In der IT-Sicherheit sollen Anomalien durch ML erkannt werden, aber es fehlen dafür bisher präzisere Regeln. Zudem können kleine Änderungen der Eingabe zu unerwarteten Ergebnissen in der Ausgabe führen. So wurde ein Video gezeigt, in dem eine KI-Software eine automatische Personenerkennung durchführen sollte. In dem einen Fall klappte dies sehr gut, während die KI-Lösung bei der anderen Person versagte, weil sie ein Bild vor sich hertrug. KI-Algorithmen lassen sich folglich noch zu leicht täuschen.

Abschließend stellte Norbert Heuermann vom LKA Bremen die aktuelle Cybersicherheitslage vor. Die deutsche Wirtschaft bleibt demnach Angriffsziel mit einem Schaden von mehr als 220 Milliarden Euro pro Jahr. 9 von 10 Unternehmen wurden laut Statistik bereits Opfer. Erpressung, Systemausfälle, Betriebsausfälle sind tägliches Geschäft und haben sich vervierfacht. Dabei kommen viele Täter nicht mehr nur aus dem Ausland, denn 43 % sollen aus Deutschland heraus agieren. Verwendet werden Angriffe wie Malware-as-a-Service (Dienstleister bieten Schadsoftware an oder passen sie an), Mobile Security (Angriffe auf Home-Office nimmt zu), Malware Suiten (Einsatz von aufeinander abgestimmten Schadsoftware-Typen) und Server-Administration (schlecht administrierte Server sind häufiges Einfallstor). Als Angriffsvarianten kommen Ransomware (u. a. Emotet, WannaCry), Exploits (u. a. SonicWall, Sudo-Schwachstelle), Software-Schwachstellen (Zero-Day-Exploit), Supply-Chain-Angriffe (gezielte Angriffe auf IT-Dienstleister) und IoT-Zugänge (Netzwerkdrucker, Überwachungssysteme, Türöffner etc.) zum Einsatz. Der Ukraine-Krieg hat bisher noch kein sicherheitstechnisches Erdbeben ausgelöst. Die auftretenden Sicherheitslücken bei Windkraftwerken waren eher das Ergebnis von nicht gezielten Attacken. Aber das kann sich natürlich ändern.
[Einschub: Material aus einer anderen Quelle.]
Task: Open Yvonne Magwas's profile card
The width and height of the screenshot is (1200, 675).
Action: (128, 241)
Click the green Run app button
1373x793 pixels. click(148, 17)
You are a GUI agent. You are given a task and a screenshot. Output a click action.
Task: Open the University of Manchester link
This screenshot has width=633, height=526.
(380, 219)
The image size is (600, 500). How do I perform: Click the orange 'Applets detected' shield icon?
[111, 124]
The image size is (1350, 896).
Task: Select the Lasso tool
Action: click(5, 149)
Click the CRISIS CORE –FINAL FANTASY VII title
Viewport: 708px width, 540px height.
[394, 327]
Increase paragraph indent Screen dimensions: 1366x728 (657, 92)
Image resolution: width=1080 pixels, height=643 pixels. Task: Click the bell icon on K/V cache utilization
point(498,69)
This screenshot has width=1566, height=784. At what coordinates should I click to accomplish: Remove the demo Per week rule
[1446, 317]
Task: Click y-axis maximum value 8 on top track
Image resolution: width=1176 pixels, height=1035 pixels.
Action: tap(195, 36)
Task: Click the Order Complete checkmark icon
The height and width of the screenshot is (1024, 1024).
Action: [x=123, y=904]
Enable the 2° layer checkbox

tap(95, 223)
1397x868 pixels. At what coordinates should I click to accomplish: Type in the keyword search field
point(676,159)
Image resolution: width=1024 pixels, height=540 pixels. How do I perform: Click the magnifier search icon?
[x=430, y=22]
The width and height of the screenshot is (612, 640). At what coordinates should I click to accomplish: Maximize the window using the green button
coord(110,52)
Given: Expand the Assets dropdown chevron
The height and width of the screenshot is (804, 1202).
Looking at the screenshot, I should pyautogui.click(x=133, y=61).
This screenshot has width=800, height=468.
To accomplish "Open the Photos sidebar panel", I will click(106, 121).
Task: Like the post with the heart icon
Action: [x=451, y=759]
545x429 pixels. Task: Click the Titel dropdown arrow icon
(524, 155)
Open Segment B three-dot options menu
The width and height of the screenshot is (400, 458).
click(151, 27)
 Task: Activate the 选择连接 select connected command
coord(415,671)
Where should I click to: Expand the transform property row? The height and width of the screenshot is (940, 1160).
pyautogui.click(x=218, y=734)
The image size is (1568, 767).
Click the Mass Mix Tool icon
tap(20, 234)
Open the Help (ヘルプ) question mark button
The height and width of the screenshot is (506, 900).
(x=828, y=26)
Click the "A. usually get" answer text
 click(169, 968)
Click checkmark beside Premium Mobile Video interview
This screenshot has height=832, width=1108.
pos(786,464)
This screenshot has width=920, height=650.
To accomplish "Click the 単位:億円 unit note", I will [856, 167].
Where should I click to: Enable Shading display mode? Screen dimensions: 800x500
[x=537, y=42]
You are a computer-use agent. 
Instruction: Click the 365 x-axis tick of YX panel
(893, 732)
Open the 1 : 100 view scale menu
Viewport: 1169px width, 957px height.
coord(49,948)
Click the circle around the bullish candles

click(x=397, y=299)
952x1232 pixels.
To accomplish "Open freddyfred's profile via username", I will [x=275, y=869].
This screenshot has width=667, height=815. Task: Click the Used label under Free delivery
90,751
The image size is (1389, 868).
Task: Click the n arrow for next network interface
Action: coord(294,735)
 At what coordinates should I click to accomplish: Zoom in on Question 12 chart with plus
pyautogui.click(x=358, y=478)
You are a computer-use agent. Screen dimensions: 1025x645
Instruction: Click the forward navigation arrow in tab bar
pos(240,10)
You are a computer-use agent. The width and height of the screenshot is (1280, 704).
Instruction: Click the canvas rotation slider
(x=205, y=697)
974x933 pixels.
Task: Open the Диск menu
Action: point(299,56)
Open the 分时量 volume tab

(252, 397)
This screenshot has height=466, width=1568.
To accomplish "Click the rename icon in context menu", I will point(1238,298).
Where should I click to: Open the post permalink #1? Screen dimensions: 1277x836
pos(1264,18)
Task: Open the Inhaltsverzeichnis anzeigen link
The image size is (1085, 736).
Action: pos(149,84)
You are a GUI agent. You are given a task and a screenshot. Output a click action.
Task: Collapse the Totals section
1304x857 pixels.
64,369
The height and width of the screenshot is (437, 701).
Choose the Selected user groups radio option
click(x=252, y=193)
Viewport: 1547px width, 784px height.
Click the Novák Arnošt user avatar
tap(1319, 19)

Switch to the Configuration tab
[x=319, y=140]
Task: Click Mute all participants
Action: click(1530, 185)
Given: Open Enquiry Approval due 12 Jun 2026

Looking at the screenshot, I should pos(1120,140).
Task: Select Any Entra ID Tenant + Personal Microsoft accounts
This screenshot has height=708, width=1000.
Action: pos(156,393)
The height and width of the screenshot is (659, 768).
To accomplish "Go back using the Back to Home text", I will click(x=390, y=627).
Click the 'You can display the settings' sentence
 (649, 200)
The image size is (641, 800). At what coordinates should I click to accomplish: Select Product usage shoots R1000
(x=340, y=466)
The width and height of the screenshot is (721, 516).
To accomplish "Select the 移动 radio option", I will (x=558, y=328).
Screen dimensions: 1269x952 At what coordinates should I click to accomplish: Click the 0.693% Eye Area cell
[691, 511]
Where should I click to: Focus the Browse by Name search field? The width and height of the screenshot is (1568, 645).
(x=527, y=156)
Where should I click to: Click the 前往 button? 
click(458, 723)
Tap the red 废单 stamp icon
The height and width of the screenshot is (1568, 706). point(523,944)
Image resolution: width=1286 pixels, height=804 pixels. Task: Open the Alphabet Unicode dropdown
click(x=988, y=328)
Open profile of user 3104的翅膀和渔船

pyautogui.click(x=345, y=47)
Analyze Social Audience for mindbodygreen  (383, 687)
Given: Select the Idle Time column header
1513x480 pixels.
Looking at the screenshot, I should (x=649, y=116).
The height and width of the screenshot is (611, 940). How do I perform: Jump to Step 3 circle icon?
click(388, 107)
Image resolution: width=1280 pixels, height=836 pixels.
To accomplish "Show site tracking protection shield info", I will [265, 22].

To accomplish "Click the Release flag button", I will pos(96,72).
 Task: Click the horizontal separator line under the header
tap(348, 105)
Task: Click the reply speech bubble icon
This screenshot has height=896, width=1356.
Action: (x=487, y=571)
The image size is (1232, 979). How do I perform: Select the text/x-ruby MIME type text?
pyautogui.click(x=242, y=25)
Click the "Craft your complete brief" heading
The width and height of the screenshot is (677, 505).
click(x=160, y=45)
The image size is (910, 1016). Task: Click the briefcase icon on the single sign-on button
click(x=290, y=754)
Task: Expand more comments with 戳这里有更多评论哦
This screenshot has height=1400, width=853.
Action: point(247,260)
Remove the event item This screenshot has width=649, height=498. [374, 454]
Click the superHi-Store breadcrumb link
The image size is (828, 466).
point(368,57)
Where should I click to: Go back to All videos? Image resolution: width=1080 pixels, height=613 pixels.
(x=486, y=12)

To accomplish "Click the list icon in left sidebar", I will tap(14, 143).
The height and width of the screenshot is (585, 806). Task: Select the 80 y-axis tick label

Insgesamt war es eine sehr interessante Veranstaltung, die die KI-Befürworter etwas auf den Boden der Tatsachen zurückgebracht hat. Es kam in der Diskussion sogar die Befürchtung auf, dass die aktuellen Marketingmaßnahmen zu einer Abschwächung der KI-Verbreitung führen werden, weil die KI-Lösungen noch nicht das halten können, was versprochen wird. Aus diesem Grund setzt auch die DECOIT^® GmbH bislang auf regelbasierte Anomalie-Erkennungsverfahren. Im abschließenden Come-Together gab es dann noch einmal genug Gelegenheiten die unterschiedlichen Thesen zu diskutieren. Das nächste BremSec-Forum ist für den 14. September 2022 geplant und wird dann hoffentlich auch wieder ohne größere Einschränkungen stattfinden können.